Section 3C provides for the continuation of the administration provision as set out in the Insurance Act 1964, but prospectively intends confining the availability of funding from the ICF to firms under administration which conduct a large percentage of their overall business in Ireland, that being, 70% averaged over the three years before the appointment of the administrator.
Section 5 is the repeal of section 4, grant to fund by Minister, of principal Act. The purpose of this provision is to repeal section 4 of the Insurance Act 1964 which the Office of the Attorney General has advised is obsolete as it relates to a specific insolvency in 1964, namely the Equitable Insurance Company Limited.
Section 6 is an amendment of section 5, advances to the fund by Minister, of principal Act. This is a technical amendment designed to make a cross-referencing change to section 5 of the Insurance Act 1964.
Section 7 deals with contributions to the fund. The purpose of this provision is to replace section 6 of the Insurance Act 1964. The section sets out the conditions for the levying of insurance companies in relation to the ICF. The key elements of this provision are: the Central Bank continues to be responsible for assessing the fund to determine if it needs financial support; the bank determines the levy to be placed on insurers where funding is required and notifies them; and it requires all insurance companies to be levied in respect of risks in the State under the new scheme.
Section 8 repeals section 31, the insurance compensation fund of the Insurance Act 1989. Section 8 of this Bill is a technical amendment and the purpose is to repeal section 31 of the Insurance Act 1989, which made amendments to section 3 of the 1964 Act. Those amendments are now obsolete as they are superseded by section 4 in this Bill.
Section 9 relates to saving. The purpose of this provision is to provide a saving mechanism and to ensure that any liquidations or administrations commenced before this Act comes into effect will continue to be subject to the old rules. This is the standard convention that a company under administration is protected under the rules that applied when the company went into administration. The effect of this is to ensure that Quinn Insurance Limited remains under administration as if this Bill had not been introduced.

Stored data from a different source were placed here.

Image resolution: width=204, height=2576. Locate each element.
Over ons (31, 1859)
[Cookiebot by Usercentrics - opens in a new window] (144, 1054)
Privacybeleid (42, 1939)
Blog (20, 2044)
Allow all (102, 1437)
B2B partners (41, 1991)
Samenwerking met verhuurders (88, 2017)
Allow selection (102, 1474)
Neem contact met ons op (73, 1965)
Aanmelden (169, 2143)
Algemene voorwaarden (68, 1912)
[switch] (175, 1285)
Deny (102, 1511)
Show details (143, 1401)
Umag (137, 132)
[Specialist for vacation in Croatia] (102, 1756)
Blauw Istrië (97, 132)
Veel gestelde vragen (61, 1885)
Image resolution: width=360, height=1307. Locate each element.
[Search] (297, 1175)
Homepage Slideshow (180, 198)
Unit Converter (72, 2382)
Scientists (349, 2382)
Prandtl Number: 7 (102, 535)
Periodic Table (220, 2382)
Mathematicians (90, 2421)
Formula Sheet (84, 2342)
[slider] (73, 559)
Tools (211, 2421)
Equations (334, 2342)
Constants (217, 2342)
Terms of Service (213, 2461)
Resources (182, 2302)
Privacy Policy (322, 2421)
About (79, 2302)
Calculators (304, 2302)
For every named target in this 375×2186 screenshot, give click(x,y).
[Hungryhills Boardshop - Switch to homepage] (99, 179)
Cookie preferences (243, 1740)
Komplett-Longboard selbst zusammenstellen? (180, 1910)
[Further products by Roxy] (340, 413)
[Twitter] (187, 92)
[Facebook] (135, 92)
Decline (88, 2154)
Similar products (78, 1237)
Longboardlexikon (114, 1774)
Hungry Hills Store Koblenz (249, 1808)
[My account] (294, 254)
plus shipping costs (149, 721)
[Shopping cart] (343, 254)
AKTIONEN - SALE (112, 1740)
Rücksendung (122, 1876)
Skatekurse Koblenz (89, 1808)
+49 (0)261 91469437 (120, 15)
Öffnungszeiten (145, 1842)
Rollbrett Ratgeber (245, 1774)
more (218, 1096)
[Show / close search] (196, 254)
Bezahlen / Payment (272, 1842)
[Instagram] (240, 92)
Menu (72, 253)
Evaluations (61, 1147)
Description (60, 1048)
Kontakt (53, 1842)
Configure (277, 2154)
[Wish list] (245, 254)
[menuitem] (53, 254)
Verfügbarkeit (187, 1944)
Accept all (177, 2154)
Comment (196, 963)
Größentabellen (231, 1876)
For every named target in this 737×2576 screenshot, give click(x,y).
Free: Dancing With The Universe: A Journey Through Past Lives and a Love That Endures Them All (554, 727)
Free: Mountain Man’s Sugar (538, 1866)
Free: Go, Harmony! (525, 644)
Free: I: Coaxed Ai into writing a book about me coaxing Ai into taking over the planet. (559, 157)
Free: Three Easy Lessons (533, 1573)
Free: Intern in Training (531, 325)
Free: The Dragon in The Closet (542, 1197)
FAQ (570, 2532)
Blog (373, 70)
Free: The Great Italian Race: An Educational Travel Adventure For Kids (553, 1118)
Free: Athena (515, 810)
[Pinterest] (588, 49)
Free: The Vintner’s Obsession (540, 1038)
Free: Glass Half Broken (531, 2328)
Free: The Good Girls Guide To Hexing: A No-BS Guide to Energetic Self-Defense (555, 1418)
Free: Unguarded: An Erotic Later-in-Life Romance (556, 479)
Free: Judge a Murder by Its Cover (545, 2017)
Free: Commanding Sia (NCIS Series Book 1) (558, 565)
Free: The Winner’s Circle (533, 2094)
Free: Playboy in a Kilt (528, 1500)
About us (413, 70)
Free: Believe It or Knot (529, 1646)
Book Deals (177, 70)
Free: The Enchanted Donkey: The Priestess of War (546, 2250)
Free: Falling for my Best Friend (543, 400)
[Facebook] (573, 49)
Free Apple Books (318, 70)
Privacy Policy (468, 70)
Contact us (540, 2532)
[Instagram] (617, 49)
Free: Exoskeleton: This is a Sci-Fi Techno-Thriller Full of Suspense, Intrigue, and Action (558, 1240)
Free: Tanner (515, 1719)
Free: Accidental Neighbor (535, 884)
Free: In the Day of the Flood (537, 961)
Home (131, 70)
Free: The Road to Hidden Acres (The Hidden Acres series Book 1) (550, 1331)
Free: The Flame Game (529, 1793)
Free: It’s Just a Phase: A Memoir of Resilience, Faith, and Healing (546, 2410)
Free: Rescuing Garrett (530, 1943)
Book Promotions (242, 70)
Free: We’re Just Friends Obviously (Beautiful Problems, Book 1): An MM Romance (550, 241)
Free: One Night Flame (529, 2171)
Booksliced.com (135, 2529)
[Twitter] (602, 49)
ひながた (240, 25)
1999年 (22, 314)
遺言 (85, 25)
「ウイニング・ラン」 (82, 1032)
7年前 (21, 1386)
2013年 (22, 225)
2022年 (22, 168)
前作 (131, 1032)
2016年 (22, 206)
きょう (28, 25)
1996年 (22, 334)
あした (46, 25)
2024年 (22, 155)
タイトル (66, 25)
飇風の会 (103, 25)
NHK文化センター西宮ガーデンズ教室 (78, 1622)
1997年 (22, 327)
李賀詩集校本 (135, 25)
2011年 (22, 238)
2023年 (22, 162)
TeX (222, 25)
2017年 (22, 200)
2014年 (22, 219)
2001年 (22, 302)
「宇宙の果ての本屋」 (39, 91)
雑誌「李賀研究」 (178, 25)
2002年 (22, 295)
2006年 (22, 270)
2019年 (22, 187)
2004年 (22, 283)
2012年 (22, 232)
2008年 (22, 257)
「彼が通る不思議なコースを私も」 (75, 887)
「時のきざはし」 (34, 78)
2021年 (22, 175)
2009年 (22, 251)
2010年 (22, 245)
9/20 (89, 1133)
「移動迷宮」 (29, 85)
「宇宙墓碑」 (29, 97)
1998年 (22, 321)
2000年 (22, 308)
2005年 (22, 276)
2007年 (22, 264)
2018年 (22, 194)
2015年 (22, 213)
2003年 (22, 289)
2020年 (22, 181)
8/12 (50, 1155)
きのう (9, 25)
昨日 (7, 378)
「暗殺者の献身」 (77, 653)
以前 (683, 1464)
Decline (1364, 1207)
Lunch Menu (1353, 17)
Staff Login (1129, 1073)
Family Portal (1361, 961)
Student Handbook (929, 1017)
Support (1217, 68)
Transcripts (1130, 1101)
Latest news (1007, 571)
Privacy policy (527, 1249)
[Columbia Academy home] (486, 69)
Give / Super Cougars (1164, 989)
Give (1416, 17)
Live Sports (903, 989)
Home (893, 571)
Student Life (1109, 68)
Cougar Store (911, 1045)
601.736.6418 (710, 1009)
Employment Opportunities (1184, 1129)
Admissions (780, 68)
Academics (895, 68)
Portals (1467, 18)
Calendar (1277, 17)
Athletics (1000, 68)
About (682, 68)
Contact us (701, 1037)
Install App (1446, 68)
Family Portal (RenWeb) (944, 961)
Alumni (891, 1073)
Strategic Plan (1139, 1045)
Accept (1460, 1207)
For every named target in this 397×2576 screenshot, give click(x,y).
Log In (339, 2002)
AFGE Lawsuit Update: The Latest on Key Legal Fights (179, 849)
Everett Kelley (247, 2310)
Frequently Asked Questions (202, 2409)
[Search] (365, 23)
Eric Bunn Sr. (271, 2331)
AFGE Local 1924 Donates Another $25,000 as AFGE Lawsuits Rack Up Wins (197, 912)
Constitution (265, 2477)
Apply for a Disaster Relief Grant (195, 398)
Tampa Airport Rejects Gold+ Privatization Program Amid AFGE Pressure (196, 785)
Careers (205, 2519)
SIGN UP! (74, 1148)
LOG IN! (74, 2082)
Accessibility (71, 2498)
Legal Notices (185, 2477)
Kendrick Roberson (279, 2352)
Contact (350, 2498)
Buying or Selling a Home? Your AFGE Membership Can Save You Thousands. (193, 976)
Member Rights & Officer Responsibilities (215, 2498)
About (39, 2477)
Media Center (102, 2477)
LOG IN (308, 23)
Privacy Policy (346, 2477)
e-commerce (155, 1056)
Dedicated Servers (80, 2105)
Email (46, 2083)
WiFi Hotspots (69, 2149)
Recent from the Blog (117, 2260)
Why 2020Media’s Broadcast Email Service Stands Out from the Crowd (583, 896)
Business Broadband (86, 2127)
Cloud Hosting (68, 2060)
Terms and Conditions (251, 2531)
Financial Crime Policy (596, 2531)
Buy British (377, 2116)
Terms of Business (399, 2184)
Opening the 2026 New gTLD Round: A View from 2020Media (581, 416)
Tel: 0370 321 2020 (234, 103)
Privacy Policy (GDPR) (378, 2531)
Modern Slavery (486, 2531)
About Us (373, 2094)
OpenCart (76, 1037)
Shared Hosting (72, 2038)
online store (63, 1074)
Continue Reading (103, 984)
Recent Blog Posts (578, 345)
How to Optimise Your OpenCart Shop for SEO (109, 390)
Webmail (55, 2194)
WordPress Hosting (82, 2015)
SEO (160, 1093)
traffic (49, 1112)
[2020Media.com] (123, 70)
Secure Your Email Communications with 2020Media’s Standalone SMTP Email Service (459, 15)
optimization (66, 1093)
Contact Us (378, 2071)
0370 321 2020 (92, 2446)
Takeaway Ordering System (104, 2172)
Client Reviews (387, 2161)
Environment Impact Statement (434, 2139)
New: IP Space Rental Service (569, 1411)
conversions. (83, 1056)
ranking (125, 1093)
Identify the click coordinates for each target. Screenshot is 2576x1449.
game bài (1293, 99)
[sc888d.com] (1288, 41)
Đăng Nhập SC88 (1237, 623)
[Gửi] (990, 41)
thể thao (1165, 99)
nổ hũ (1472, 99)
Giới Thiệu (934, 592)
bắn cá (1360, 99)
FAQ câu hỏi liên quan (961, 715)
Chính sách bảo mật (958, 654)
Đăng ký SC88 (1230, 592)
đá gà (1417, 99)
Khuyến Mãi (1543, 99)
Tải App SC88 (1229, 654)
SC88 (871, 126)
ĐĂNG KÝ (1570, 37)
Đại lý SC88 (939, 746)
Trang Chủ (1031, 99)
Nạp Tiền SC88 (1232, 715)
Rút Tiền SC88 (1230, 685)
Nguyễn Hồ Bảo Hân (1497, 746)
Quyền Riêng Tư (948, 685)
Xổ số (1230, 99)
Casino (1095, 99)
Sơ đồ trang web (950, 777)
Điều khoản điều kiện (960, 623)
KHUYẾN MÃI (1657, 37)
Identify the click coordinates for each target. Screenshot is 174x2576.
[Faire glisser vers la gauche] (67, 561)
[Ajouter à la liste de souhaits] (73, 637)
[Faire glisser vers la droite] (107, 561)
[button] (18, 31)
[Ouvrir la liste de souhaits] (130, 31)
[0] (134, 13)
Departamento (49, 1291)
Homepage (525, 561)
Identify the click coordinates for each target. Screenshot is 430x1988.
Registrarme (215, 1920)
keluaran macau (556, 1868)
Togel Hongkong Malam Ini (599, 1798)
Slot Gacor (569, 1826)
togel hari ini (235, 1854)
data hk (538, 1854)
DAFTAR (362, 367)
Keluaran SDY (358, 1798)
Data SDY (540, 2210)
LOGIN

Section 10 is a standard provision, which provides for the Short Title of the Act. I would like now to elaborate on the main reasons for the Bill. When the administrators were appointed their main task was to carry on the business of Quinn Insurance Limited as a going concern with a view to placing it on a sound commercial and financial footing by carrying out the necessary restructuring and setting in motion a process to sell the business. During this time they were also required to establish what the underlying financial position of the company was and in particular whether sufficient reserves had been put aside to meet its future liabilities. Consequently, by the time the announcement of the sale of Quinn Insurance Limited to Liberty Mutual Direct Insurance Company Limited, LMDI, was made on 28 April, the joint administrators were in a position to indicate that Quinn Insurance Limited had suffered losses of €905 million in 2009 due largely to operating losses in the UK market and a write down in the value of assets. Further related losses in 2010 are expected to be €160 million. At the same time the joint administrators indicated that there was likely to be a call on the insurance compensation fund in the region of €600 million. This figure has however been revised upwards to €738 million in recent weeks, because of an increase in the outstanding claims reserve which was required after the finalisation of the 2010 actuarial review by Quinn Insurance Limited actuaries.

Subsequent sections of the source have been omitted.